- _Aim of the exercise_:
Using the listing below, copy exactly the lines from the one containing "Select the Makefile Project title text" to the one containing "Click the cPanel", both lines included, and no others.

- _Data listing_:
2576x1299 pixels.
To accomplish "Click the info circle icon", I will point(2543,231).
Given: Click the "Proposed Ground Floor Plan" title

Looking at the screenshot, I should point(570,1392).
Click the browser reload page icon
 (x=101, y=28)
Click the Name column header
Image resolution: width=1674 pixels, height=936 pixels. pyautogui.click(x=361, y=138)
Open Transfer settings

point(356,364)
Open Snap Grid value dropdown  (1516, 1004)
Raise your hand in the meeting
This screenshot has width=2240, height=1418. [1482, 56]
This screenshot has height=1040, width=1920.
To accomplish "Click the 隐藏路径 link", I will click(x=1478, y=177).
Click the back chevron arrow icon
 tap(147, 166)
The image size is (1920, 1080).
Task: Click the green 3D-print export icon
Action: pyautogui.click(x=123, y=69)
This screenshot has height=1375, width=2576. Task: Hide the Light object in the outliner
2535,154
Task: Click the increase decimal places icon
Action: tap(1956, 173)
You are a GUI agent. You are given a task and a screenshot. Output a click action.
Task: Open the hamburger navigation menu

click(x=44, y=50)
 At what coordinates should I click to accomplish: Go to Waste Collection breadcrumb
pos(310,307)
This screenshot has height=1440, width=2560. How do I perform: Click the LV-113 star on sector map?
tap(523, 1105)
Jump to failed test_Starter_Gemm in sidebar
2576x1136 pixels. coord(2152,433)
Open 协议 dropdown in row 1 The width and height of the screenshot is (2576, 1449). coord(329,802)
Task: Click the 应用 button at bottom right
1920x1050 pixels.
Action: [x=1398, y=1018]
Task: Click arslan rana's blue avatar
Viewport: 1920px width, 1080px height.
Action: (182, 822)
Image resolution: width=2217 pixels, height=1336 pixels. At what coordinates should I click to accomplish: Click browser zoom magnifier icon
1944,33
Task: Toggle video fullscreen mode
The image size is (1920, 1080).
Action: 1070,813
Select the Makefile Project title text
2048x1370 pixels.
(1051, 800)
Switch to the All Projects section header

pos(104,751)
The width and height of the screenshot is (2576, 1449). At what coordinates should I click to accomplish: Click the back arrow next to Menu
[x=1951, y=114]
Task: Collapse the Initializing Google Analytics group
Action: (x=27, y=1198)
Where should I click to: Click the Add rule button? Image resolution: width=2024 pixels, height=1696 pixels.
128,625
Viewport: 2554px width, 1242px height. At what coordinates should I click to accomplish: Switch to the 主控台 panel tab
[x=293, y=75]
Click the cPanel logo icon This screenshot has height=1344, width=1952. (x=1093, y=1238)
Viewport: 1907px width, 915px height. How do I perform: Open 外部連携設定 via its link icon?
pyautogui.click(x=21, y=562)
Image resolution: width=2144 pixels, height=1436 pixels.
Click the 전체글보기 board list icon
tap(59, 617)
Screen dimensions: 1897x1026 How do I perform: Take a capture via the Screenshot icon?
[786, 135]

- _Answer section_:
Select the Makefile Project title text
2048x1370 pixels.
(1051, 800)
Switch to the All Projects section header

pos(104,751)
The width and height of the screenshot is (2576, 1449). At what coordinates should I click to accomplish: Click the back arrow next to Menu
[x=1951, y=114]
Task: Collapse the Initializing Google Analytics group
Action: (x=27, y=1198)
Where should I click to: Click the Add rule button? Image resolution: width=2024 pixels, height=1696 pixels.
128,625
Viewport: 2554px width, 1242px height. At what coordinates should I click to accomplish: Switch to the 主控台 panel tab
[x=293, y=75]
Click the cPanel logo icon This screenshot has height=1344, width=1952. (x=1093, y=1238)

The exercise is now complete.